“Solo: A Star Wars Story” Entertains with the Origin Story about Han Solo
By Liz Lopez
Director Ron Howard took the helm on this production, “Solo: A Star Wars Story,” (after it was first started by directors Phil Lord and Chris Miller) based on a script written by Lawrence Kasdan (“Star Wars: The Force Awakens,” “Star Wars: Episode V – The Empire Strikes Back” 1980) and his son Jonathan Kasdan (“The First Time,” “In the Land of Women”). “Solo: A Star Wars Story” is a prequel film that relays the origin story of Han Solo, the character originated by Harrison Ford in “Star Wars: A New Hope” (1977). For “Star Wars” fans who have not seen the decades old film, or perhaps wondered how Han Solo started out as a young lad (played by Alden Ehrenreich, “Blue Jasmine,” “Beautiful Creatures”) where he grew up in Corellia, this story will fill in the blanks, including his young love interest, Qi’ra (Emilia Clarke, “Me Before You,” “Game of Thrones”) and how he and Chewbacca (Joonas Suotamo) became a team. This action, adventure and fantasy film is adequately entertaining with the humor mixed in with the drama from trying to survive. This leads him to live within the life of crime, playing the games he needs to in order to get what he needs to achieve his goals.

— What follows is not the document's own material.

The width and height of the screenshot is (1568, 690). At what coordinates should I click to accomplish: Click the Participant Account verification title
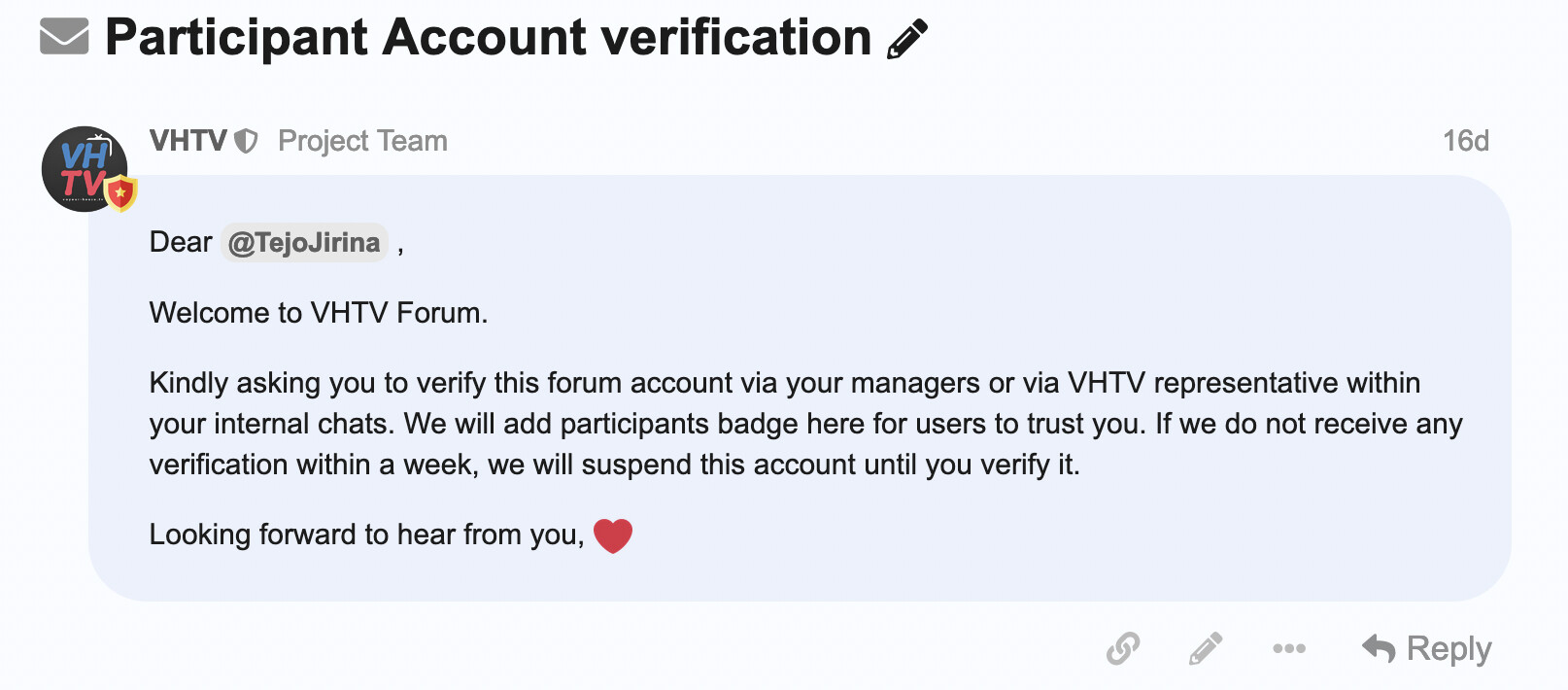[x=488, y=38]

“Star Wars” fans may critique the selection of Ehrenreich in the role of Han, but the actor portrays the character with the right dose of charisma, is charming and is highly energetic. Ehrenreich doesn’t look like Ford, nor does he need to in this younger version of a smuggler. Harrelson also excels as Beckett, playing the character as we have seen in similar roles. Donald Glover (“Spider-Man: Homecoming,” “The Martian”) takes the role of Lando Calrissian, and while he does a good job in his delivery, his character is not written well enough for some fans to care if he survives or not during a heist. I don’t blame the actor. On the other hand, his droid, L3 (voiced by Phoebe Waller-Bridge) is a favorite character because of the humor written and delivered. You don’t want it to be so, when she is hurt in one scene. Emilia Clarke is also impressive and certainly can deliver the hot and cold temperament of the nice vs. sinister character.
Interestingly enough, there is a scene where Han Solo has teamed up (of sorts) with Tobias Beckett (Woody Harrelson) and they are surrounded by others who want to take the loot from the current heist. When the men are standing with a wide leg stance and ready to reach for the weapon strapped to their leg, it certainly reminds me of the shoot-outs from the old (1950s-70s) Western, “Gunsmoke.” There is no doubt that some scenes are inspired from westerns and heist films that younger film fans may not recognize. Be on the lookout for more.
The film is generally fun and unless you have plenty of movie bucks to use this weekend, it will make for a good matinee, or during the “discount day” offered in some local theaters.
“Solo: A Star Wars Story” arrives in some U.S. theaters Thursday evening May 24th and nationwide on the 25th. It runs 135 minutes and is rated PG-13 for sequences of sci-fi action and violence.